▶ [CHECK YOUR UNDERSTANDING]:
(A) In the exhibition text below, on which floor of its building is Espace Karim Francis located?
(B) Rewrite the paragraph beginning "The first room that you come to" in the exhibition text below as a short bulleted list that keeps its main facts.

Ornament im Raum 02
2004 Espace Karim Francis, Kairo
Blaues Glas, Baumwolle Ø 320 cm
“Sternbilder” ist der Titel der neuen Arbeiten in der Ausstellung. Die Installation wiederholt das Motiv: blaue Glasflaschen fügen sich zusammen und bilden die Struktur für einen fünfzackigen Stern, der umgeben von einem Kreis aus Rohbaumwolle im Zentrum der Galerieräume ausgebreitet liegt.
CAIROTIMES, Weekly news-magazine, Volume 8, Issue 1, 4-10 MARCH 2004
All shapes and sizes.
Geometry takes the floor in a new show at Espace Karim Francis.
Sometimes a gallery can take on the role of an oasis in the busy streets of the city. Now, as we are suddenly projected into one of those hot spells that warn us of the summer heat to come, we start appreciating this factor once again. Espace Karim Francis is one of those galleries where the calm of a gallery space can be best appreciated and this is especially true during the current exhibition. Hidden away on the second floor of an old building not far from Midan Talaat Harb, Espace Karim Francis is just removed enough from the noise of the city center to allow you to relax and take in the art on display. This past month, it has been the work of Nora Bachel and her impressively understated art that has been calming gallery-goers at the same time as being thought-provoking.
The first room that you come to in the gallery is completely empty exept for a series of works that feature geometric shapes on one wall. Clear and simple, each 35cm x 35cm frame has one black star-like form made up of a variable number of dots on a field of white. The effect is intriguing. There is a contrast between the reassuring nature of the simple, recognizable shapes and the sharp black/white division of the area. This strange effect is developed as the viewer moves forward and sees that dots are nails that have been suspended in layers of transparent material. Hanging in space, the nails are like those slow motion moments in films where the bullets hang in the air. Here, though, the nails seem to have their sharp points neutralized by the tulle, the material that Bachel has used to freeze them in space and time.

▶ [DATA FOR REVIEW]:
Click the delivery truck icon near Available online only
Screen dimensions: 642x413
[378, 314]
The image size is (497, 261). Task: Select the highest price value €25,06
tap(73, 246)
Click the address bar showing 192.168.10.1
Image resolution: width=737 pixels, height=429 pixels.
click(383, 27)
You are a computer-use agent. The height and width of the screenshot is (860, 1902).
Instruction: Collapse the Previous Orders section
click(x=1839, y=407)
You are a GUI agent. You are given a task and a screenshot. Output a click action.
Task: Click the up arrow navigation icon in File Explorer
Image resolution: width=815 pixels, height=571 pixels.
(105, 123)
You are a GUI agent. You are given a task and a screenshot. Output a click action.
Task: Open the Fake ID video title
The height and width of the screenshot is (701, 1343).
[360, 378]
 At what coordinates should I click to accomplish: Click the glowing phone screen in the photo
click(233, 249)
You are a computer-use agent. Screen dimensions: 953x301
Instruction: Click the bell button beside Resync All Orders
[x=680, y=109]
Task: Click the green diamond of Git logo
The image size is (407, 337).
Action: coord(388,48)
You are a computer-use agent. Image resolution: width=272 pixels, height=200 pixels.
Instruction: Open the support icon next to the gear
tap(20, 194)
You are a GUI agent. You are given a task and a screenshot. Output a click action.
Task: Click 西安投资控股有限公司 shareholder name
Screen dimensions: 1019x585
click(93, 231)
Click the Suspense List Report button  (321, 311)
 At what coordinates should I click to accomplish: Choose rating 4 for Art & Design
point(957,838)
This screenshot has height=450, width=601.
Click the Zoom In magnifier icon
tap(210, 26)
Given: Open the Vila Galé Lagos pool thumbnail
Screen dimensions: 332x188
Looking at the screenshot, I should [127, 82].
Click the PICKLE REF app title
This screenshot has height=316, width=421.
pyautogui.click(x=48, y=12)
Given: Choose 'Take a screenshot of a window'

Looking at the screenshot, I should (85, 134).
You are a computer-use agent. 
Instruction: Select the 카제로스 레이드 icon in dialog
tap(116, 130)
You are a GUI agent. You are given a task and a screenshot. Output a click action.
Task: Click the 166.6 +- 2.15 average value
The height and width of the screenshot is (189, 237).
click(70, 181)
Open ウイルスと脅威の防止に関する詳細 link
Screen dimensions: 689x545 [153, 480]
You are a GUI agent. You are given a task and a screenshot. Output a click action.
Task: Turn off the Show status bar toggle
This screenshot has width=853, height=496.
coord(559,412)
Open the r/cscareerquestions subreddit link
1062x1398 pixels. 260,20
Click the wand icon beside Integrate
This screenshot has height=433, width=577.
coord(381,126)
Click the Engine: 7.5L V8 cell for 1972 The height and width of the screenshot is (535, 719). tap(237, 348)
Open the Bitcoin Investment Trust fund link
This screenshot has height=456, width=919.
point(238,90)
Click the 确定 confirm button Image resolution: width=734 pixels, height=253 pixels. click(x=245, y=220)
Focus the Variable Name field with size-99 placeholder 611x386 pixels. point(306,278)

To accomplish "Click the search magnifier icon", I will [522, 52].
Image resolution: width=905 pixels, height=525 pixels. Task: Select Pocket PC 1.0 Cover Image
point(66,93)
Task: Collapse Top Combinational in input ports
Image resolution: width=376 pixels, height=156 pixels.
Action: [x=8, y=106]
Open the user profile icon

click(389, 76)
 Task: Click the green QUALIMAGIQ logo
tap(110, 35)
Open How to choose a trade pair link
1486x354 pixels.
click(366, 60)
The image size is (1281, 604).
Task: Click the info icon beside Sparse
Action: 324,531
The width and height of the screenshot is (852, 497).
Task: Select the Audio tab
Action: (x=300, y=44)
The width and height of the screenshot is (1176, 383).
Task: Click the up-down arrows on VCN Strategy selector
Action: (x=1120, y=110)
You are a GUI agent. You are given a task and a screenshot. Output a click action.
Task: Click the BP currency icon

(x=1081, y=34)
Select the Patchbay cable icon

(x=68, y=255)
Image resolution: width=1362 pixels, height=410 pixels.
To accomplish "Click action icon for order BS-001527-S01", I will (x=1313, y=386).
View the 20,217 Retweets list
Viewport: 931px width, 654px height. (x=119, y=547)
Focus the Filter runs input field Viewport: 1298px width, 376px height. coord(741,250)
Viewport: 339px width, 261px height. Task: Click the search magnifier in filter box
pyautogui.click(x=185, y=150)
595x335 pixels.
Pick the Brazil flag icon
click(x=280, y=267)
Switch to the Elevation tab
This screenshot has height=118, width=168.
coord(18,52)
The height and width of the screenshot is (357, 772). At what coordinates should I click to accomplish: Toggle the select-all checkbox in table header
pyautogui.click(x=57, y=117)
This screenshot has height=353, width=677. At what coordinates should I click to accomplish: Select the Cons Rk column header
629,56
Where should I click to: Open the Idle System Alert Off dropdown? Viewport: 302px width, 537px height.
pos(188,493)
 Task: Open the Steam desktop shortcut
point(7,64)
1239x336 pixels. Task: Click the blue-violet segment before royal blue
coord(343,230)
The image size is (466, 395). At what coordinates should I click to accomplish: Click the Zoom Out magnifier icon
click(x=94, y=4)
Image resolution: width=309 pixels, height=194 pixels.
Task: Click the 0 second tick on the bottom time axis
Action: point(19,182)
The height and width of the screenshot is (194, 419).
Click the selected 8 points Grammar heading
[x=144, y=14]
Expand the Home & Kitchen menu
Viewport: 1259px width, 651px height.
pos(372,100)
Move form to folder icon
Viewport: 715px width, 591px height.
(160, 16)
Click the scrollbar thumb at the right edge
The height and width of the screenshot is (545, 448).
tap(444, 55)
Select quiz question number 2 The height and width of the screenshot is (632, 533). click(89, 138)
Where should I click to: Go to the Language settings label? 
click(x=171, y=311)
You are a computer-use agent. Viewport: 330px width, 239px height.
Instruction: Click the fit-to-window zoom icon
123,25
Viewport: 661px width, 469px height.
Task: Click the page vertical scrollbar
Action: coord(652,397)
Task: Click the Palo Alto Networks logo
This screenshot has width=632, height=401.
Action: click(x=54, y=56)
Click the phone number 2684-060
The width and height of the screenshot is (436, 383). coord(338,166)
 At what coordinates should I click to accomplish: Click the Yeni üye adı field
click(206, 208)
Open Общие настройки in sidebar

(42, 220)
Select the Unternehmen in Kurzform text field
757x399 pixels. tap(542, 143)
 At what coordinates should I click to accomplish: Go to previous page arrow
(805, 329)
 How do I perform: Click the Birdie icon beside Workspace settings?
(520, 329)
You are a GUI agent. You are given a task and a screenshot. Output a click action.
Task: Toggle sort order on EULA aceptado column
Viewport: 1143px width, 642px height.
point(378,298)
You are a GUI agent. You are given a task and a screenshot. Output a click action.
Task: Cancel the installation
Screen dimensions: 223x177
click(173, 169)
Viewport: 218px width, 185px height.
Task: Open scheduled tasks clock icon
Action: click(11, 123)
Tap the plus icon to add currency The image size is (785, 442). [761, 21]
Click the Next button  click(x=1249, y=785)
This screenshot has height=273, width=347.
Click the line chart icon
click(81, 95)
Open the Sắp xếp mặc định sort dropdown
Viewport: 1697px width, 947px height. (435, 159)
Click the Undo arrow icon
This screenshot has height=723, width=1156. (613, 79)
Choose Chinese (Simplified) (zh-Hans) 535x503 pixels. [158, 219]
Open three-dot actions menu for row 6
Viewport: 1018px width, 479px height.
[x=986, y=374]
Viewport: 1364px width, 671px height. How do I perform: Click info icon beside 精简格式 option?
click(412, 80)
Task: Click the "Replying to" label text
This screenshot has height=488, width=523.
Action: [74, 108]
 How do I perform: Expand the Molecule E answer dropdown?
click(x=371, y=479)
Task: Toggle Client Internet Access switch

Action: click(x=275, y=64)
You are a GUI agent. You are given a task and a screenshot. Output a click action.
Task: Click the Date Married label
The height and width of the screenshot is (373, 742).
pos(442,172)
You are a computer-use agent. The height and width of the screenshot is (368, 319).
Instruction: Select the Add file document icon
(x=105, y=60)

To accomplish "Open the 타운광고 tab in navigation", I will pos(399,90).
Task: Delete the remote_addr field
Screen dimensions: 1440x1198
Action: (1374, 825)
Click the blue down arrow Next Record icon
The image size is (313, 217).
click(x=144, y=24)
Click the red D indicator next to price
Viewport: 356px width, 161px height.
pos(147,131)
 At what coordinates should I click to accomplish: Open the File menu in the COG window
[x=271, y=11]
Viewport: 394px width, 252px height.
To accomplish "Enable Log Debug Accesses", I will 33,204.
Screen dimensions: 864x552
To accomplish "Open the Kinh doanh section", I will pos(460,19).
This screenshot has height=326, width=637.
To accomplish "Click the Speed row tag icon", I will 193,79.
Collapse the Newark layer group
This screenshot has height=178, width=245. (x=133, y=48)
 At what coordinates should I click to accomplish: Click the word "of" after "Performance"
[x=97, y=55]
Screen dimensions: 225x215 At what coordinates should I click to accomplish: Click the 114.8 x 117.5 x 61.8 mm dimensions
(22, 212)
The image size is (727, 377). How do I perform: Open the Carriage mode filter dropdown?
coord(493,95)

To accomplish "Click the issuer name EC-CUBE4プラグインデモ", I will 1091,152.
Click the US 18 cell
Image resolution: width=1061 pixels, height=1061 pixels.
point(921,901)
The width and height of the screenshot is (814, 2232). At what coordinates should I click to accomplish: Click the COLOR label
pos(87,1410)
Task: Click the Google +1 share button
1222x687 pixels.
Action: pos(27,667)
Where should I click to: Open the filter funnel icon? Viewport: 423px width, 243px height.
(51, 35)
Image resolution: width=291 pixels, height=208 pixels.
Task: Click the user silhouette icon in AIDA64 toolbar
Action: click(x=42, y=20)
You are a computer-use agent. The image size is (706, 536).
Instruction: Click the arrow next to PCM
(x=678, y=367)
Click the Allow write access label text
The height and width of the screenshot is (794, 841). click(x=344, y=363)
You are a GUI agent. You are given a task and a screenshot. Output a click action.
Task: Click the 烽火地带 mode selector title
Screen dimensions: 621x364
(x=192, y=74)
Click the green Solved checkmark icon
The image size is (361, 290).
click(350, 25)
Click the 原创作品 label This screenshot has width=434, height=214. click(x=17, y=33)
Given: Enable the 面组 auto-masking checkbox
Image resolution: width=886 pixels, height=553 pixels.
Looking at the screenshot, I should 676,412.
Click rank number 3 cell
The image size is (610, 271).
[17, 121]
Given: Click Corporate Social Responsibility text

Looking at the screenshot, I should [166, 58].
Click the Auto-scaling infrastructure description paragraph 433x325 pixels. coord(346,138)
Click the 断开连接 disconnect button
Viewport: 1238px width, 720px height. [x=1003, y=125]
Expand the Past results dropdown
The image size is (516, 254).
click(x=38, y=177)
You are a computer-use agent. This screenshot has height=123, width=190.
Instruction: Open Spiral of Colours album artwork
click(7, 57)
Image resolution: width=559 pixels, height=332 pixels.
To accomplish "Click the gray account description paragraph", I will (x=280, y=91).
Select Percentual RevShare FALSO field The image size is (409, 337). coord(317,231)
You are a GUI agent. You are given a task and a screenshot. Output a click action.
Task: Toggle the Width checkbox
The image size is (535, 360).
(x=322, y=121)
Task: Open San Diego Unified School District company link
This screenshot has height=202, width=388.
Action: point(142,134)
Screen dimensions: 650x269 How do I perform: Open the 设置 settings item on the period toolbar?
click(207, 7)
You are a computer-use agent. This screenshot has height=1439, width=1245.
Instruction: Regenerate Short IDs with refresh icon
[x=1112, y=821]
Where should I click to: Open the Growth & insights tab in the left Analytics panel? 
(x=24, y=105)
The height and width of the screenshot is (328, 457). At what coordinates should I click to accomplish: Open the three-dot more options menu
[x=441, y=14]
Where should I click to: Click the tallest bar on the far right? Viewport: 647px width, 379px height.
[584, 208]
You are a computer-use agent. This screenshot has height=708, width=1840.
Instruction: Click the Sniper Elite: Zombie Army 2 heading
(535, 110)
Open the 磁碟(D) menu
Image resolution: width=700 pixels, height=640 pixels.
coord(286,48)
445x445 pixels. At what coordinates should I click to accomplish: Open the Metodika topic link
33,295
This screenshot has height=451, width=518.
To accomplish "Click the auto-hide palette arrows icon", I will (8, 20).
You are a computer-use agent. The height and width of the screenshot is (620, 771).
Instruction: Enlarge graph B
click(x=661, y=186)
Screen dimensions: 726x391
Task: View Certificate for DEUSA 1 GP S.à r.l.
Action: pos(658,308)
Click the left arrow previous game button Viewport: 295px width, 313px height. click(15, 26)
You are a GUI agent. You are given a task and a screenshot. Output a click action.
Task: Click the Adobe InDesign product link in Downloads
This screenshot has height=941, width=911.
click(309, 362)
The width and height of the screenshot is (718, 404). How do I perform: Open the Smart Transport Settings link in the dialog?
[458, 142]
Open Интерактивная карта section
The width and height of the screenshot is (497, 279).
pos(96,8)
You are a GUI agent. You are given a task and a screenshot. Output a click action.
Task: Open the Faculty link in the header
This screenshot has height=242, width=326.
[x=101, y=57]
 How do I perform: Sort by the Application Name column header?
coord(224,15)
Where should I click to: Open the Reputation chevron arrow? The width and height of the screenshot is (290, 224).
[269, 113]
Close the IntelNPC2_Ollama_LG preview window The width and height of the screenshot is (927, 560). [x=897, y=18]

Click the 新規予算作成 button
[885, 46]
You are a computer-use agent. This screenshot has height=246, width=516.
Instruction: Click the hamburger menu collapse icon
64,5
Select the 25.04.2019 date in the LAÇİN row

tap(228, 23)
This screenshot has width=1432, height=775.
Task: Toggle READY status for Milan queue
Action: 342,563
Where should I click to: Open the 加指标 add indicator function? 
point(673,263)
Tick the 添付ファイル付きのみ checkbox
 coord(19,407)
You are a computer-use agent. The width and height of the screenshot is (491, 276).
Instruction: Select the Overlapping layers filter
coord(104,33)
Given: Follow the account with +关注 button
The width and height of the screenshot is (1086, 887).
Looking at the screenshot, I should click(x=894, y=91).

▶ [SOLUTIONS PER TASK]:
(A) The second floor.

(B)
- The gallery's first room is empty except for a series of works with geometric shapes on one wall.
- Each 35cm x 35cm frame holds one black star-like form made of a varying number of dots on a white field.
- The simple, recognizable shapes contrast with the sharp black/white division of the area.
- Up close, the dots turn out to be nails suspended in layers of transparent material.
- The hanging nails recall slow-motion film scenes where bullets hang in the air.
- The tulle Bachel used to hold the nails in place seems to neutralize their sharp points, freezing them in space and time.